● **Exercise passage**:

= Beginning of Section =

Chairman STEVENS. Senator Pryor?

OPENING STATEMENT OF SENATOR PRYOR

Senator PRYOR. Well, let me take up there, if I might. What is the basic problem, then, if the civil service is not? I bet this question has been asked. What is the basic problem?

Mr. DODARO. Well, there are two basic areas. One is a management problem.

Senator PRYOR. All right.

Mr. DODARO. And it needs to be put in place in terms of having an effective business strategy that makes sense and that is going to produce a return and improvement on your mission and your performance. That management process also involves rigorous investment control techniques that you can put in before you make the investment, that you are sure that the cost is going to stay within the cost that is achieved and you are going to get the benefits out of it.

Then there is a technical side of this. We mentioned, Senator, before you came in that IRS' ability to develop software in-house is at the lowest level on a five-scale level set up by the Software Engineering Institute. That means that they don't have good confidence that they could build systems in a repeatable fashion using all the resources that are available to them and they need to have efforts in place to manage software requirements and software quality assurance programs. So there are technical issues throughout, and that is just one example, and there are managerial issues.

Senator PRYOR. One problem you did not mention that I will mention is that one of the problems is us, and when I say us, I am talking about the Congress. I don't think that we engage in enough oversight. I think we appropriate the money for the Internal Revenue Service and we have a hearing on privacy issues, or whatever. I have participated in several hearings in the Finance Committee regarding the new computer age of the Internal Revenue Service and tax collection efforts.

Frankly, people kind of go to sleep and yawn and we say, OK, let's give them $2 billion more or $3 billion more. It was almost like Vietnam. We are in there to stay and let's just give a little more money and hopefully we will eventually win. We don't engage in oversight of the IRS to the necessary extent, and I must say that I think some of the blame is ours.

The second thing—and I got in when Senator Glenn was talking about the mind set of the Internal Revenue Service. I think that we have got to realize that a commissioner of the Internal Revenue Service stays in that job on the average of 2.5 years and then he or she is gone. The IRS commissioner gets to hire about five people. The 117,000 other IRS employees stay in place.

Now, it is going to take a miracle worker for a commissioner to come into that job, determine what the problem is, digest what the problem is and then try and find a solution. Then about the time they start sort of getting a hold of it, they are gone. I think that is part of the problem. I don't know if there is a cure for that, but I think oversight right now is something that we should engage in

more. I compliment the Chairman for holding this hearing on the IRS and looking into this to see if we can't rectify this.

Mr. DODARO. I think, Senator, on your two points-first, on oversight, I think it is essential and I think more needs to be done. Also, this Committee is to be congratulated. The oversight tools in this past year through amending the Paperwork Reduction Act and also the information technology management reform legislation really puts in place a good set of tools that the Congress can use, as it has put in place in the Chief Financial Officers Act in the financial arena.

= End of Section =

In the hearing transcript, how long does a commissioner of the Internal Revenue Service stay in the job on average?

● **Supplied information**:
= Beginning of Section =

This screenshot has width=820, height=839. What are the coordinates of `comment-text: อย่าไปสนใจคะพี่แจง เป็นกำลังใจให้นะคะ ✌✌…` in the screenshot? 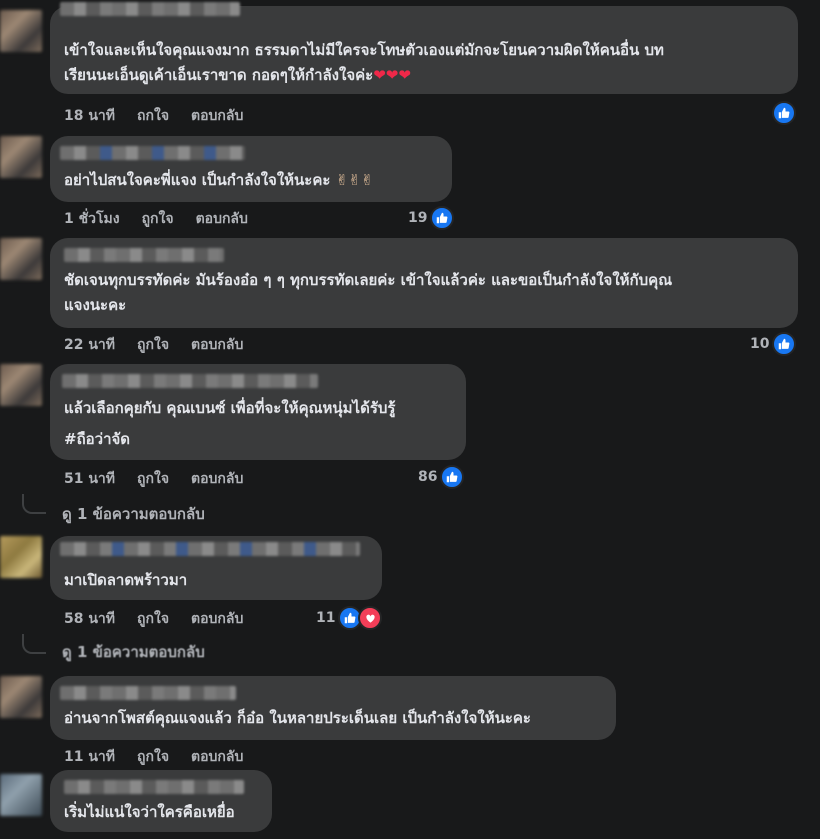 It's located at (219, 180).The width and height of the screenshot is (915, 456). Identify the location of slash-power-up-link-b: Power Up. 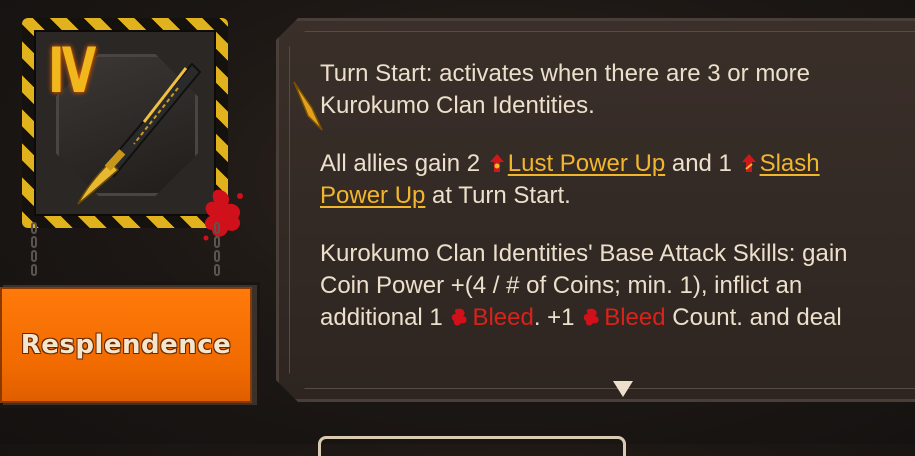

= End of Section =

● **Answer below**: 2.5 years on average.